You may have noticed two separate types of pay amounts listed on your paycheck; gross pay and net pay. The gross amount is higher than the net amount, but you’re not quite sure why. In this article you will learn the difference between gross pay and net pay, and why you should always check the accuracy of both on your pay stub to decrease payroll errors.
What is Gross Pay
Gross pay can be defined as a person’s total income before adjustments, withholding, deductions and other contributions are taken out. This is also your income in which your taxable amount is determined before it is actually taxed. For example, when you are hired and the compensation agreement between you and the employer is set for $50,000, your tax rate will be based on this amount. Of course this is not including additional income you may be receiving.
Other sources of income that would be applied to your gross income outside of your employment base salary include, but aren’t limited to:
- Bonuses, tips and commissions
- Paid work performed on the side
- Business income
- Retirement income
Please note the list above does not include all gross income factors.
What is Net Pay
Net pay is the remaining amount that is displayed on a paycheck after deductions, withholding and other contributions are applied. This amount is also known as your “take-home pay” and will be deposited into your bank account.
6 common withholding and deductions on a paycheck according to Employers Resource include:
- Federal Income Tax
- State Income Tax
- Social Security (FICA)
- Medicare Tax (FICA)
- Insurance Policies
Deductions vs Withholding
There are two categories that money taken out of an employee’s check falls under:
- Deductions - may be voluntary which could include the following:
- Benefits/Health Insurance
- Tuition and/or Certification Deductions
- Life Insurance / Short-term Disability
- Uniform and/or tools
- Withholding - mandatory taxes to be taken from employees’ paychecks that employers are required by law to withhold. Withholding include:
Example of What a Weekly Pay Stub may Look Like
Each person’s paycheck can vary depending on many factors such as location, marital status, and the number of exemptions an employee lists on their W-4, etc.
Our example will be calculated from Paycheck City with a specific state of Ohio selected, along with a salaried employee without overtime who earns $50,000 per year, paid weekly, no city tax, claims 0, does not have any other deductions, and the filing status of married.
It’s important to know how frequently you are being paid. See how to set up a pay period to work with pay dates.
As you can see this particular employee would have a weekly gross pay of $961.54 and a net pay (take-home pay) of $781.43 per week.
Federal withholding is $80.69, Social Security withholding is $59.62, Medicare withholding is $13.94, and the state of Ohio tax is $25.88.
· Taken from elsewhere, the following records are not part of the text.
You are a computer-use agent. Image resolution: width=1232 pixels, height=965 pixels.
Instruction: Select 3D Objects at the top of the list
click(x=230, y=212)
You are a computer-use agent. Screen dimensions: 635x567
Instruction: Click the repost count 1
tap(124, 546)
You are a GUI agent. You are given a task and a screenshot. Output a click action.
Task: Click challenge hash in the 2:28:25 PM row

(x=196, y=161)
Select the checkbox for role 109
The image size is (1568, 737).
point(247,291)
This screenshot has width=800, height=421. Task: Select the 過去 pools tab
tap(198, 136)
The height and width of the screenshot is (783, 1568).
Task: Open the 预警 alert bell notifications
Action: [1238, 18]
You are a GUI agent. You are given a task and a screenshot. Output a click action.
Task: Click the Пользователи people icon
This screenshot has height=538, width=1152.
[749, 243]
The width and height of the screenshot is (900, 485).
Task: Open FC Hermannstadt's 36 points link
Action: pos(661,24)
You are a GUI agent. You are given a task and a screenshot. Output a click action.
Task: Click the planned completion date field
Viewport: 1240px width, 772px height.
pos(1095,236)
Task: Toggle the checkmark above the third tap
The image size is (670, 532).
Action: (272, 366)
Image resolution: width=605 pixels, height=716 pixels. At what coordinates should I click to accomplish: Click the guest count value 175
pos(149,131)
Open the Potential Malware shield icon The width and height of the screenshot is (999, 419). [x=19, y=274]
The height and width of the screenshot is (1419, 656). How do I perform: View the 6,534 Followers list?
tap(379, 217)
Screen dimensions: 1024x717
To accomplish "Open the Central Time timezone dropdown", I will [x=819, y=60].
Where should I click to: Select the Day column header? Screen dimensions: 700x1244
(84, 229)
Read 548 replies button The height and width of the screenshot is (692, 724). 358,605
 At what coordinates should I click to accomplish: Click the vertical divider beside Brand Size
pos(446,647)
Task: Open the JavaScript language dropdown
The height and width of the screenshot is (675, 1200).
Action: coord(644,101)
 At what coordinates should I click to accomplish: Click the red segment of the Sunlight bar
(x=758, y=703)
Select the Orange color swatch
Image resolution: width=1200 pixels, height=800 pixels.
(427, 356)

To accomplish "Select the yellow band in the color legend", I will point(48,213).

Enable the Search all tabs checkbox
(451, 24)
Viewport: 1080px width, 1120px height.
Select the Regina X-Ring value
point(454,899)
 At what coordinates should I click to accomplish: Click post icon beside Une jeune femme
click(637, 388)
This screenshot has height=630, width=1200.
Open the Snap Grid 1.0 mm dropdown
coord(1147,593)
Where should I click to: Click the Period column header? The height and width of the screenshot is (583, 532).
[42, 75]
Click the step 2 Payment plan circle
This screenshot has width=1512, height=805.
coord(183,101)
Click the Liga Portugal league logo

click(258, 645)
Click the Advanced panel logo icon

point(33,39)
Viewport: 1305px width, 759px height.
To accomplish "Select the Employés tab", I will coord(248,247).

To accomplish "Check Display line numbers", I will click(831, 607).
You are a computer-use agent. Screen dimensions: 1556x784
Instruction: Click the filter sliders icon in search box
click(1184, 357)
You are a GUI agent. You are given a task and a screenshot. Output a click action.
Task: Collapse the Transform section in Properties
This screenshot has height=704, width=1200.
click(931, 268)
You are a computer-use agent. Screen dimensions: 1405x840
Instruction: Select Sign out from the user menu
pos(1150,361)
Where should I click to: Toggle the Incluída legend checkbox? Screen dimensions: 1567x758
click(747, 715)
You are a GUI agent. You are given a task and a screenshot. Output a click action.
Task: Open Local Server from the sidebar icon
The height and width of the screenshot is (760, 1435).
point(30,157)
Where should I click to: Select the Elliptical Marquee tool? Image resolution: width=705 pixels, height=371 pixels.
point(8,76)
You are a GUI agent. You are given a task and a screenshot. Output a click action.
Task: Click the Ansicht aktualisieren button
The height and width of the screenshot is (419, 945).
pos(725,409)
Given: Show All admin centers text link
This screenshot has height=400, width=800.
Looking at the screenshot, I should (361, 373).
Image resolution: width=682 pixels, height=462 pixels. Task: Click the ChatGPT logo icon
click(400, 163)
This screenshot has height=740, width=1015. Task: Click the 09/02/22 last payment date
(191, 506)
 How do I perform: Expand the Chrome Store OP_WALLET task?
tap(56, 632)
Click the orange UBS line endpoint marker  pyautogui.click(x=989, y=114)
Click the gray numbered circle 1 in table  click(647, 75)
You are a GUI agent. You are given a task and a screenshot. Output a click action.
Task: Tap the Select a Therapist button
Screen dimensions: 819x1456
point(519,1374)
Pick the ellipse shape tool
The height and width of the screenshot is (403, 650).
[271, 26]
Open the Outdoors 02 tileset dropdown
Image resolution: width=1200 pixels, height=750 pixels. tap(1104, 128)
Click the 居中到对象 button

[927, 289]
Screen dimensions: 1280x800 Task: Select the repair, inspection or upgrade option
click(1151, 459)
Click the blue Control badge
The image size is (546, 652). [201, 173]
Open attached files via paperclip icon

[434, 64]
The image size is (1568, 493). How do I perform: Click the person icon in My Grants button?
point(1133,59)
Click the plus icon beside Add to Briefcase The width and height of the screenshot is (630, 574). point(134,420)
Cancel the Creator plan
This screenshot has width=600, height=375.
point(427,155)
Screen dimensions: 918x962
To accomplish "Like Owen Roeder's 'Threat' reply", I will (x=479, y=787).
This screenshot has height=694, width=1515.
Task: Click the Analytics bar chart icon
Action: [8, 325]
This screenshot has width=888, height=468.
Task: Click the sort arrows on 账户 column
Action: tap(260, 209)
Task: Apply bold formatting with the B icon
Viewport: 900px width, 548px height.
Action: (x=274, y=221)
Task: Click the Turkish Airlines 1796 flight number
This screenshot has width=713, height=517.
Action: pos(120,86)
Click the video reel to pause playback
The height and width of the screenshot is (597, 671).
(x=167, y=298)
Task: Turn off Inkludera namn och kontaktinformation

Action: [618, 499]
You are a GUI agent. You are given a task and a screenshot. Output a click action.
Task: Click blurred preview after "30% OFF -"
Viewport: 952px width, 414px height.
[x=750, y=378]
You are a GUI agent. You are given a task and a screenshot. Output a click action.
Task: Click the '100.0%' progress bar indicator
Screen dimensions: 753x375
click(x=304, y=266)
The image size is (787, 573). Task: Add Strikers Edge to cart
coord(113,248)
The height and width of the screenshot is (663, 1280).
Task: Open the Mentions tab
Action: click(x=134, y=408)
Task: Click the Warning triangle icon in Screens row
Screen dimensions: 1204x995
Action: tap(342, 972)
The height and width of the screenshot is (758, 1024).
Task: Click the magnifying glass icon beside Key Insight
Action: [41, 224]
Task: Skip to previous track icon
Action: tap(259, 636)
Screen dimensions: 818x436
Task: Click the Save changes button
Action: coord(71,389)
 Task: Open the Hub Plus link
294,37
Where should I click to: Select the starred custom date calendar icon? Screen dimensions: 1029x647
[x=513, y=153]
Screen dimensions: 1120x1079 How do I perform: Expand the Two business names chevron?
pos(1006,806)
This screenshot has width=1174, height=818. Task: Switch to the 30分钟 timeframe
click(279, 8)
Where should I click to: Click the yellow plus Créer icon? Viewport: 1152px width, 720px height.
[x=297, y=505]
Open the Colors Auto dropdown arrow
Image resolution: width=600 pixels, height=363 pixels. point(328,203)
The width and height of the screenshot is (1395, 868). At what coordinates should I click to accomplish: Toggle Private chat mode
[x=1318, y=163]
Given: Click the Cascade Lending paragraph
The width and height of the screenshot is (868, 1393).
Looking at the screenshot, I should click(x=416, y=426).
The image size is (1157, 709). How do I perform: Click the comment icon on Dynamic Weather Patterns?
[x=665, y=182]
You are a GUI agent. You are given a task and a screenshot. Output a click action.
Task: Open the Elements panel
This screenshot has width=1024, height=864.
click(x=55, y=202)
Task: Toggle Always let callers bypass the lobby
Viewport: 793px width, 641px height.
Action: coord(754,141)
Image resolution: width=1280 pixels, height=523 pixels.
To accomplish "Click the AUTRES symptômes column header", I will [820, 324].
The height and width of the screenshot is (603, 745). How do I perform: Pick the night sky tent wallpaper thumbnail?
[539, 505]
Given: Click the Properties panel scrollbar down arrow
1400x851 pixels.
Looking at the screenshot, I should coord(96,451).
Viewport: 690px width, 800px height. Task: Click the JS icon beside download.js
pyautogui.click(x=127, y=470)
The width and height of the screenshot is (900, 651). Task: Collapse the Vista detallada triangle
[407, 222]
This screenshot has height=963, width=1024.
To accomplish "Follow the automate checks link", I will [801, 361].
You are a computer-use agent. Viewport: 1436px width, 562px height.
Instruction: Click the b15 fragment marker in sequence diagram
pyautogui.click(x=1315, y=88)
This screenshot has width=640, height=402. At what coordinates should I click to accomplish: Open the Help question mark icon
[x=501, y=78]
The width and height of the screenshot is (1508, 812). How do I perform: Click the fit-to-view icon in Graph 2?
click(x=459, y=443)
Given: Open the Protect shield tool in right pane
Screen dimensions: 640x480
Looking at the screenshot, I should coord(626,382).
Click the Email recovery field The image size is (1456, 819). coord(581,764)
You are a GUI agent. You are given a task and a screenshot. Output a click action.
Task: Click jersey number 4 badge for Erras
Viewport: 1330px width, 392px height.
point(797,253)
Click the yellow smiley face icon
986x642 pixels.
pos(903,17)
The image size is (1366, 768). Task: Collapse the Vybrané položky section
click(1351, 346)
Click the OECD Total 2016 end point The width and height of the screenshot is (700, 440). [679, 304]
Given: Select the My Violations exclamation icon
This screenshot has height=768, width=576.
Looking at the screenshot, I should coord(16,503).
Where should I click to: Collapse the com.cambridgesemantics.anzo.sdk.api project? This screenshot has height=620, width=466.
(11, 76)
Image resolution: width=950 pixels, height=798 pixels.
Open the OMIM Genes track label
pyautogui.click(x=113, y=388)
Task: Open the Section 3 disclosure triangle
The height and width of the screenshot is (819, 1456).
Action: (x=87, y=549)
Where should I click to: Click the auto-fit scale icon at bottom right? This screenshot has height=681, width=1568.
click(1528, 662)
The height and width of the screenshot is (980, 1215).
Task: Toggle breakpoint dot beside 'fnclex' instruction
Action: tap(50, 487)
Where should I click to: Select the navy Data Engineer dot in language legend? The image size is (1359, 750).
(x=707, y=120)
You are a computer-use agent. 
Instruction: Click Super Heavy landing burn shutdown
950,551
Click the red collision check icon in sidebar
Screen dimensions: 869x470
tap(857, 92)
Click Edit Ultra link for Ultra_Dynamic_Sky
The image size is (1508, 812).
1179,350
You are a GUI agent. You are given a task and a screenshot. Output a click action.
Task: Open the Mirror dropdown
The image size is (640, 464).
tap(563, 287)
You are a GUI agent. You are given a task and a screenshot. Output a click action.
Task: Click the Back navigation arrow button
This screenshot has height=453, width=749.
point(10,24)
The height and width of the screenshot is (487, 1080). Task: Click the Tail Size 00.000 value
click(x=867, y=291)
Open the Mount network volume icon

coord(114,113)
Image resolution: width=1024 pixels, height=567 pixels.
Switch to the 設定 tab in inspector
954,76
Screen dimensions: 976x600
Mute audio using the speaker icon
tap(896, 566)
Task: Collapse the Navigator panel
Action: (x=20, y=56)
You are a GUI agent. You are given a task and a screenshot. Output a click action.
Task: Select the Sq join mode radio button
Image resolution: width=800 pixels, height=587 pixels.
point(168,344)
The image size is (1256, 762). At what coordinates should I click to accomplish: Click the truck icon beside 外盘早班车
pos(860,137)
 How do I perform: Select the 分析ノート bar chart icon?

This employee does not have any deductions for retirement, donations, insurance, benefits, or any other voluntary contributions/deductions that could affect their net pay.
Keep in mind this is only a basic example to make it easier for you to understand a breakdown of withholding (taxes), gross pay, and net pay.
Conclusion to Knowing the Difference Between Gross Pay and Net Pay
Hopefully by now you have a complete understanding between gross pay and net pay. Sometimes they are easily mistaken for one another, but we will put it into the simplest form possible below:
Gross pay = before taxes and deductions.
Net pay = after taxes and deductions.